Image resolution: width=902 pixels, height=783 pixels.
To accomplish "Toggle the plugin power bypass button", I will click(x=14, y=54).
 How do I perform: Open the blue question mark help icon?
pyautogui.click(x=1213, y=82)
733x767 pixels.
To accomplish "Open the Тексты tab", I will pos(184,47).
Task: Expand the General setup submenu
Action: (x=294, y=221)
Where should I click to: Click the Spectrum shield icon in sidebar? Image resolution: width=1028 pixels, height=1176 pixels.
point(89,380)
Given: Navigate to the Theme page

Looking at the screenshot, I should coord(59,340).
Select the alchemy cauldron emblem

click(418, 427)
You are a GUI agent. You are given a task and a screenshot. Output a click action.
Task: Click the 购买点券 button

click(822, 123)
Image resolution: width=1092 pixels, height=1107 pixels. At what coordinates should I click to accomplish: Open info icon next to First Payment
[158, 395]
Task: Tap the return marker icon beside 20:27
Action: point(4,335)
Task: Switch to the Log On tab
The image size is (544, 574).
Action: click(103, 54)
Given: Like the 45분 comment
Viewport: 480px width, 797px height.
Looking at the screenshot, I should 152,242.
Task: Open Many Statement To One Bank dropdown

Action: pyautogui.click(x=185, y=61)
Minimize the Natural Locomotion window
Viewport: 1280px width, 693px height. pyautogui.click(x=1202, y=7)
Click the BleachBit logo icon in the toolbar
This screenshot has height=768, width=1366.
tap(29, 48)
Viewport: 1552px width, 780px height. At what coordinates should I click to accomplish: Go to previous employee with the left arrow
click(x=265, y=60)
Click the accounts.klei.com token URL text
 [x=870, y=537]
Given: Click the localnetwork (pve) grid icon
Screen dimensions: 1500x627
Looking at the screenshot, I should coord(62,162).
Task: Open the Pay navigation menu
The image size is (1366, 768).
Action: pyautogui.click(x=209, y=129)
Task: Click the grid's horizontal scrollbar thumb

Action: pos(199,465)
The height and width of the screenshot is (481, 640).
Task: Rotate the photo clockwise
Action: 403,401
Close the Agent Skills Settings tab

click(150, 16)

——————

> **Problem to work on**
Could you retype every record above exactly as it appears?

> **Result for this exercise**
Image resolution: width=902 pixels, height=783 pixels.
To accomplish "Toggle the plugin power bypass button", I will click(x=14, y=54).
 How do I perform: Open the blue question mark help icon?
pyautogui.click(x=1213, y=82)
733x767 pixels.
To accomplish "Open the Тексты tab", I will pos(184,47).
Task: Expand the General setup submenu
Action: (x=294, y=221)
Where should I click to: Click the Spectrum shield icon in sidebar? Image resolution: width=1028 pixels, height=1176 pixels.
point(89,380)
Given: Navigate to the Theme page

Looking at the screenshot, I should coord(59,340).
Select the alchemy cauldron emblem

click(418, 427)
You are a GUI agent. You are given a task and a screenshot. Output a click action.
Task: Click the 购买点券 button

click(822, 123)
Image resolution: width=1092 pixels, height=1107 pixels. At what coordinates should I click to accomplish: Open info icon next to First Payment
[158, 395]
Task: Tap the return marker icon beside 20:27
Action: point(4,335)
Task: Switch to the Log On tab
The image size is (544, 574).
Action: click(103, 54)
Given: Like the 45분 comment
Viewport: 480px width, 797px height.
Looking at the screenshot, I should 152,242.
Task: Open Many Statement To One Bank dropdown

Action: pyautogui.click(x=185, y=61)
Minimize the Natural Locomotion window
Viewport: 1280px width, 693px height. pyautogui.click(x=1202, y=7)
Click the BleachBit logo icon in the toolbar
This screenshot has height=768, width=1366.
tap(29, 48)
Viewport: 1552px width, 780px height. At what coordinates should I click to accomplish: Go to previous employee with the left arrow
click(x=265, y=60)
Click the accounts.klei.com token URL text
 [x=870, y=537]
Given: Click the localnetwork (pve) grid icon
Screen dimensions: 1500x627
Looking at the screenshot, I should coord(62,162).
Task: Open the Pay navigation menu
The image size is (1366, 768).
Action: pyautogui.click(x=209, y=129)
Task: Click the grid's horizontal scrollbar thumb

Action: pos(199,465)
The height and width of the screenshot is (481, 640).
Task: Rotate the photo clockwise
Action: 403,401
Close the Agent Skills Settings tab

click(150, 16)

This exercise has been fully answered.